The Open Source Initiative (OSI) has reportedly flagged a potential trademark infringement brought about by one of its closest mindset neighbours, the Open Source Hardware Association (OSHWA).
The open hardware group’s “gear logo” has been in use since the faction was established earlier in 2011.
The OSI has highlighted the similarity of the OSHWA’s logo to its own given the “key” opening at the bottom of the design.
What is open source hardware anyway?
NOTE: The OSHWA’s statement of principles explains, “Open source hardware is hardware whose design is made publicly available so that anyone can study, modify, distribute, make and sell the design or hardware based on that design. The hardware’s source, the design from which it is made, is available in the preferred format for making modifications to it.”
OSHWA’s logo has started to appear on “boards and circuits” to signify a piece of equipment’s ability to be modified and alerted openly in a shared format.
OSI has approached OSHWA regarding the “infringement” of trademark license in a slightly bizarre move, given that one might have assumed that:
a) the proximity of the two groups should positively be reflected in similar logos.
b) The OSI’s logo (if issued as part of the Creative Commons License) should itself be as open to modification and augmentation in this way as any of the software that the group stands to promote and develop.
The OSHWA responds on its website to the situations as follows, “As the founding board members of OSHWA, we feel that it is not our right nor our place to decide this issue for the community without further input.
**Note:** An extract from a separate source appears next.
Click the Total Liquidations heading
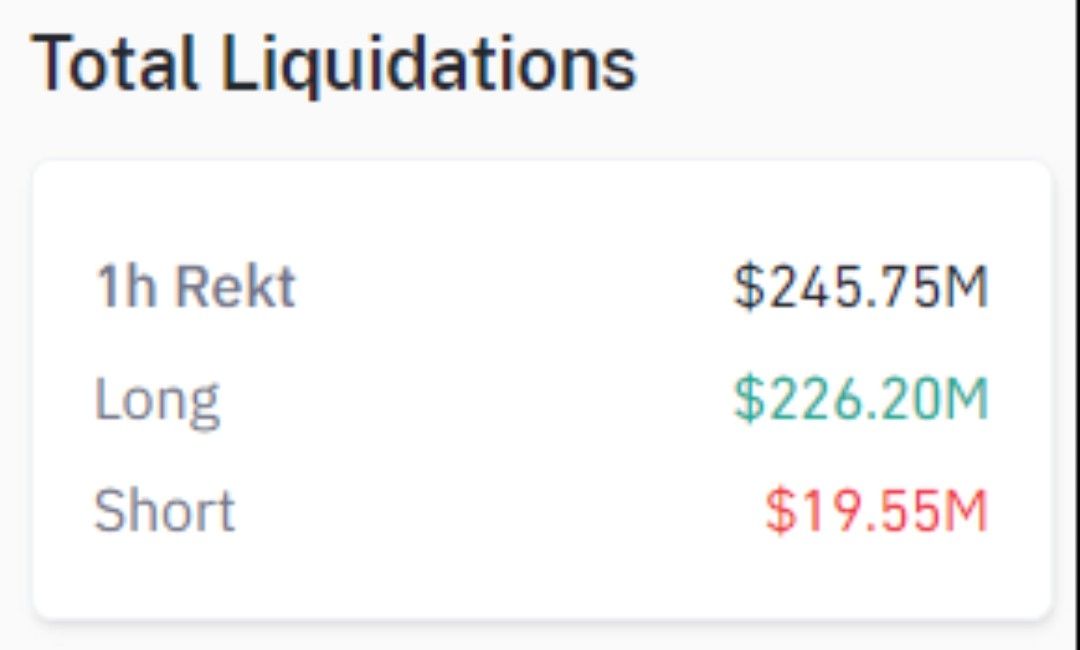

This “founding” OSHWA board was elected by the OSHWA organizers simply to do the hard work of the bootstrapping the organization: to get a bank account, to fill out IRS paperwork, to clear other organizing hurdles, and (finally) to establish membership so that we can legally vote in board members by future membership.”
No real “conflict” here
President of the OSI Simon Phipps has confirmed that OSHWA has approached the OSI regarding the “relationship” concerning the logos — and not vice versa. But Phipps is it pains to emphasise that “no schism” exists between the two open-source organisations.
Phipps is quoted as having said, “The discussions are ongoing and it’s unhelpful to treat this as a conflict; neither OSI’s board nor – as far as I have been told – OSHWA’s board do.”
Open Source Insider has received additional clarification on this story from Simon Phipps as follows:
OSI has not sent any legal notice to OSHWA, does not want to and has no plans to do so.
OSHWA approached OSI last year to ask about the relationship between the OSHW and OSI logos, which their internal discussion [openhardware.org] had identified as a problem.
Since then, there has been an ongoing conversation between OSI & OSHWA. It’s not been perfect, but everyone involved is a volunteer doing their best in a complicated situation.
Last week OSHWA decided to consult its members/stakeholders about the matter before next steps with OSI.
The template trademark agreement from OSI that they published was not a proposal or demand, it was just an example document to assist them in making a proposal to OSI. It was requested by OSHWA prior to a meeting between OSI & OSHWA on June 29.
The discussions are ongoing and it’s unhelpful to treat this as a conflict; neither OSI’s Board nor (as far as I have been told) OSHWA’s board do.
OSI is very keen indeed to devise an approach that brings maximum benefit to the whole open source community and which builds bridges to strengthen it.
When OSHWA’s data-gathering ends (August 16) OSI will be ready with a strong proposal that fixes things.